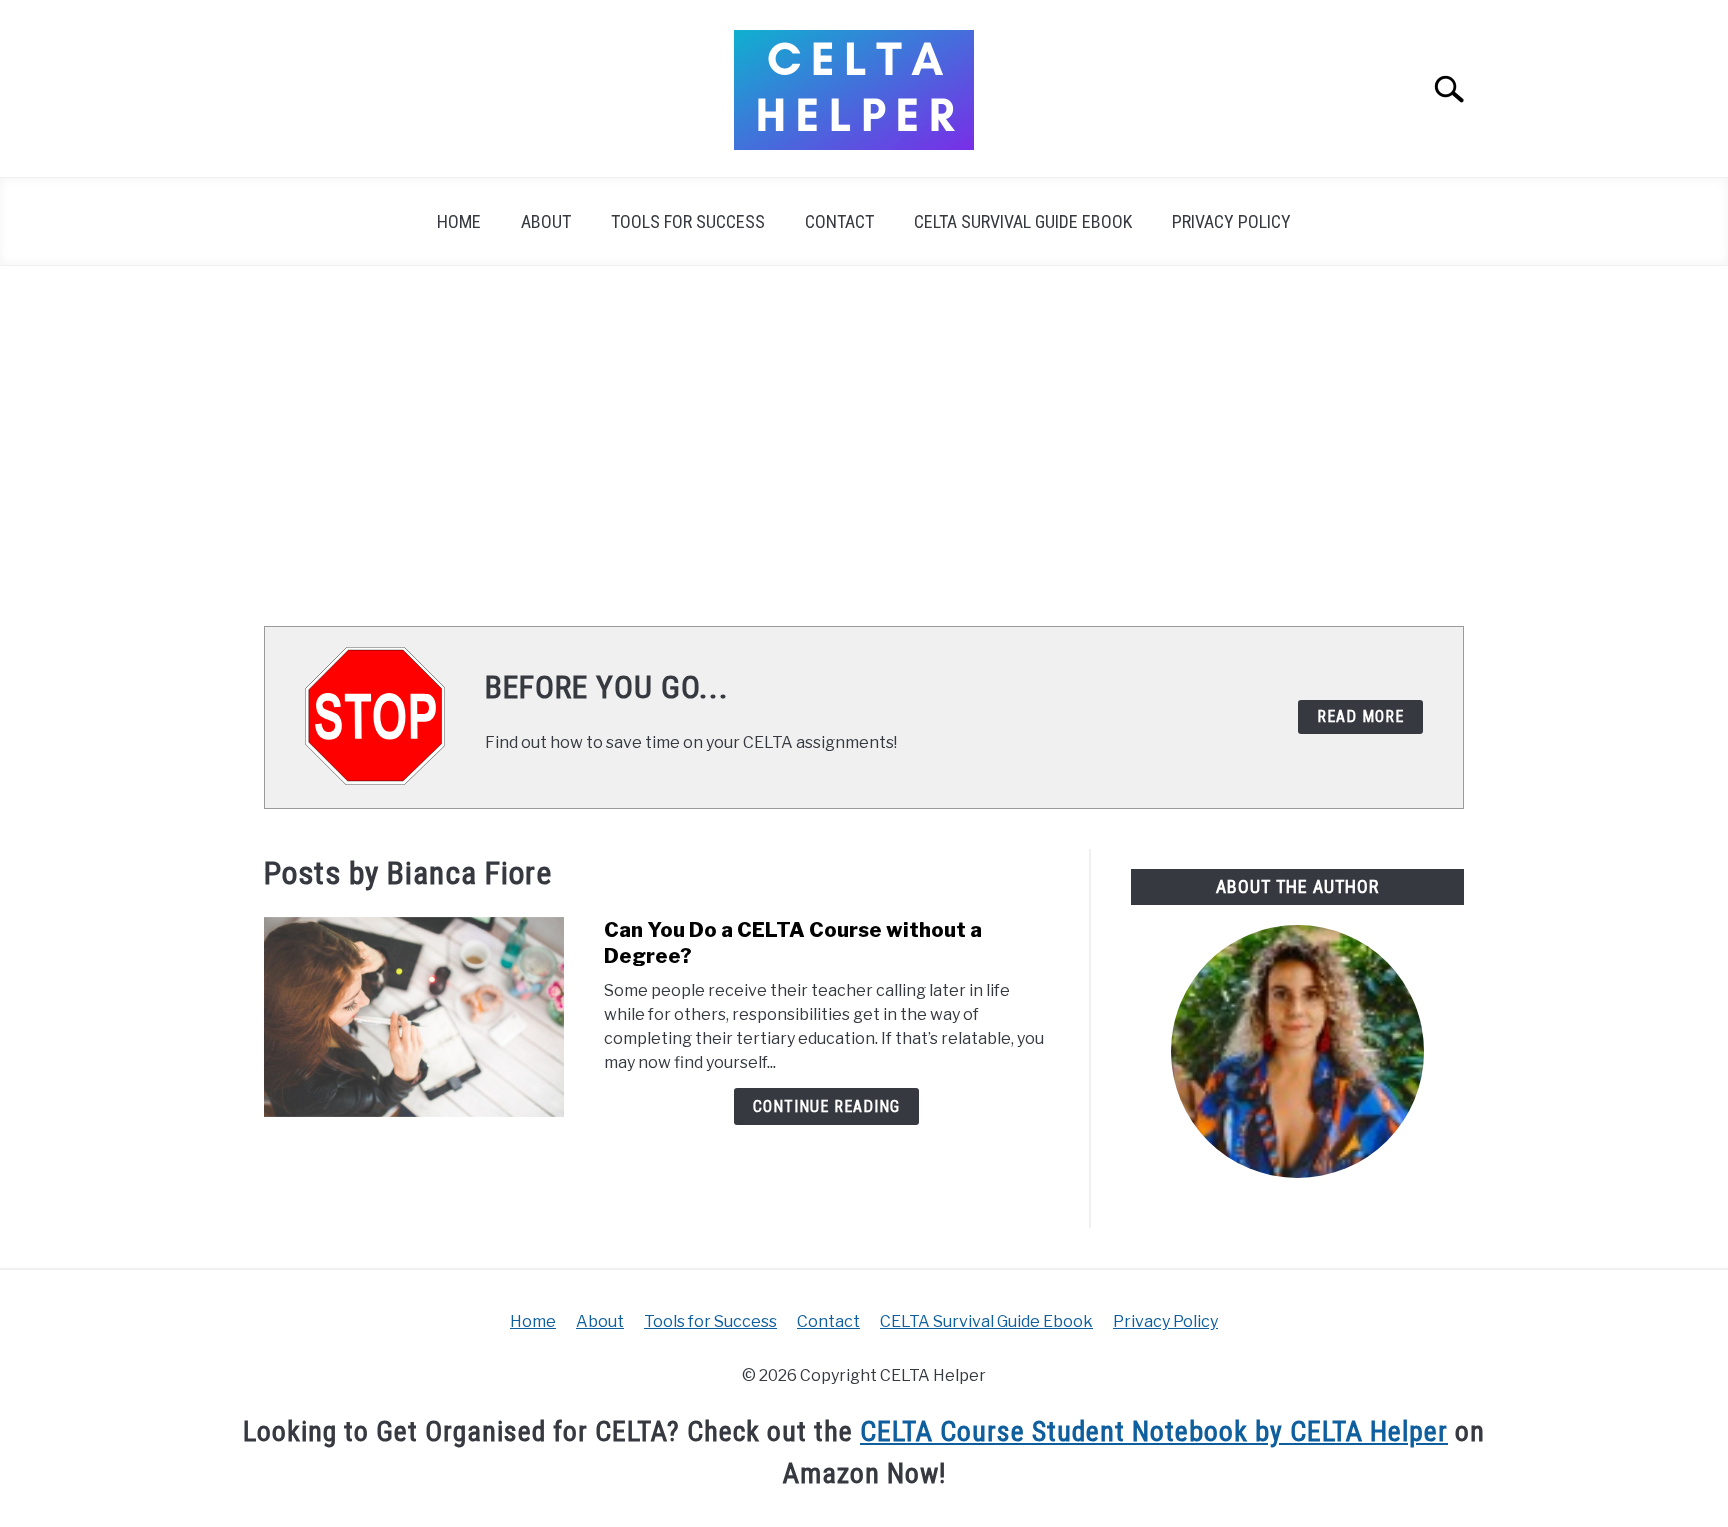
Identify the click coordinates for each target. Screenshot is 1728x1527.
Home (459, 221)
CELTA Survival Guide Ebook (1023, 221)
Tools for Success (688, 221)
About (546, 221)
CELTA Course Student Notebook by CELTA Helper (1154, 1431)
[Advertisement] (864, 446)
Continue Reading (826, 1106)
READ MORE (1360, 716)
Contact (839, 221)
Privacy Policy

→ **About this exercise**: The entries are to be written out again exactly, without their pictures.

→ **Task result**:
Identify the click coordinates for each target. Screenshot is 1728x1527.
Home (459, 221)
CELTA Survival Guide Ebook (1023, 221)
Tools for Success (688, 221)
About (546, 221)
CELTA Course Student Notebook by CELTA Helper (1154, 1431)
[Advertisement] (864, 446)
Continue Reading (826, 1106)
READ MORE (1360, 716)
Contact (839, 221)
Privacy Policy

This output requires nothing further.